Parashat Noah

Friday, October 12, 2018 /3 Heshvan, 5779
Parashat Noah Genesis 6:9-11:32

Dear Friends,

Anyone of us who ever has been the victim of a biting remark, knows the power of language.

Similarly, anyone of us who ever has felt isolated in a foreign country, unable to speak the native tongue, also knows the vulnerability of language.

And, this week’s Torah portion brings these messages dramatically home, with the wonderful Tower of Babel vignette. You recall the story: humankind is ambitious and audacious, and seeks to intrude upon the Divine precinct by building a tower skywards. God was alarmed, fearing what these presumptuous humans might do next, so God decided to undermine their power. Noting that they were “all one people with one language,” [Genesis 11:6] God resolved to confound their speech, so that one would not understand what another was saying. Thereafter, humans not only would speak many, varied tongues, but they stopped their building project and became scattered over the face of the earth.

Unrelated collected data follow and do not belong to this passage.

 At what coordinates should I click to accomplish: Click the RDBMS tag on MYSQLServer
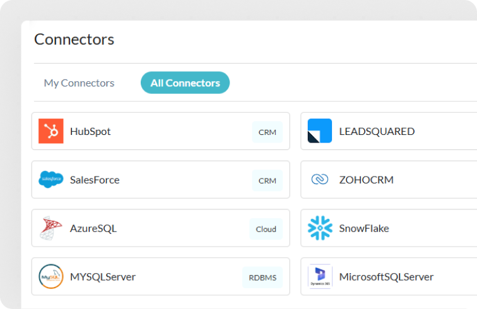(x=262, y=277)
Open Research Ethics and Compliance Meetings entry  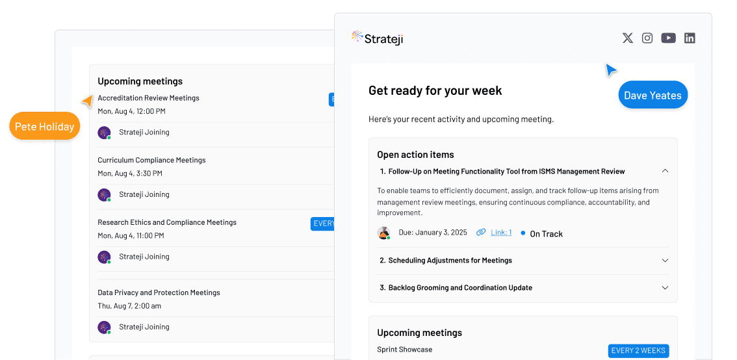pyautogui.click(x=167, y=222)
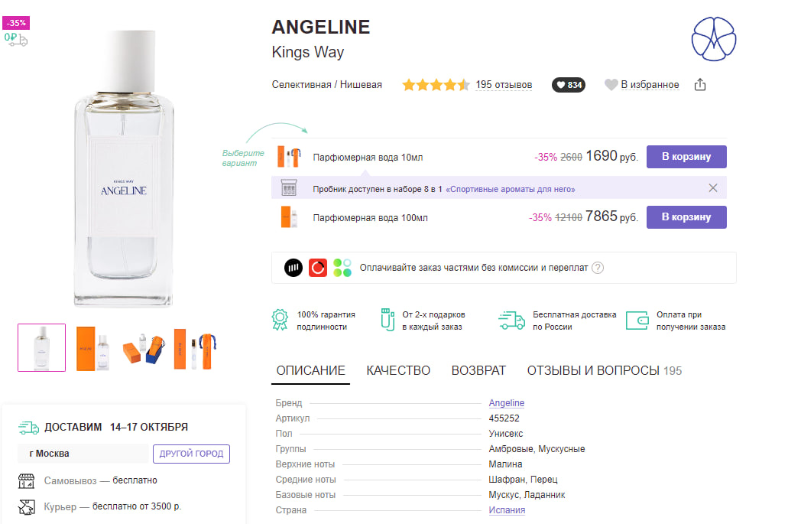
Task: Open the 195 отзывов reviews link
Action: [x=504, y=84]
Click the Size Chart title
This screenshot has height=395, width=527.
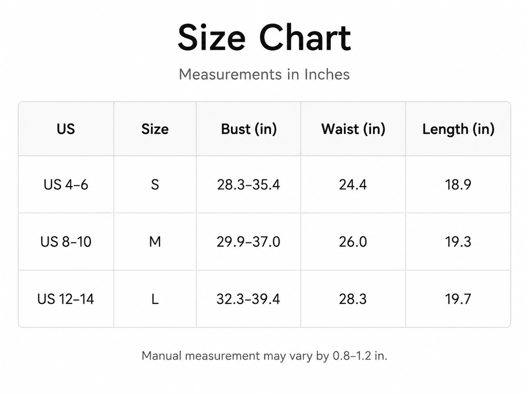tap(264, 38)

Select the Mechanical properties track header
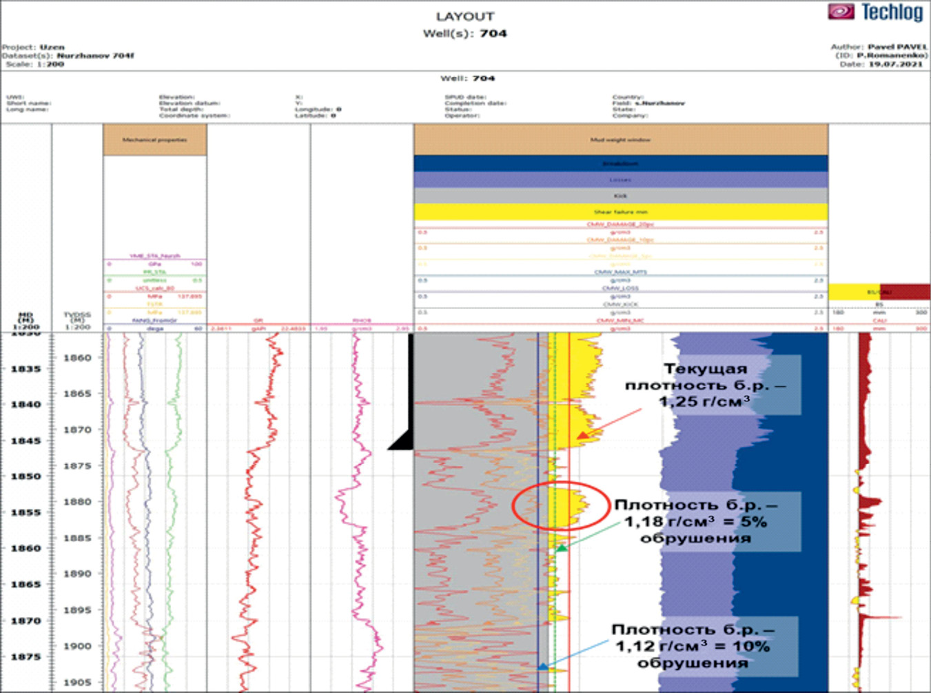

The story is rich in teachings and messages, including the power and vulnerability inherent in language. The construction project to the heavens stopped as soon as the builders could no longer communicate with each another. Furthermore, the people not only couldn’t communicate cooperatively, but they became distrustful and suspicious of others whose words now were thoroughly foreign.

Most basically, the Torah’s story comes to explain in mythological fashion why the earth is covered with human diversity of culture and language. After all, if we all evolved from one, common human source, then why should we be so diverse?

But more, the Torah’s story comes to remind us not to take language for granted. One doesn’t need to travel abroad to a foreign land to struggle to understand; we only need to listen to the languages around us in San Pedro, Palos Verdes, Torrance and Long Beach. The experience of speech truly is basic to the human enterprise. And, one only needs to hear a disdainful comment to remember anew how powerful speech might be.

Language is an incredible tool. Let’s use it to build towers of cooperation, potential, and holiness!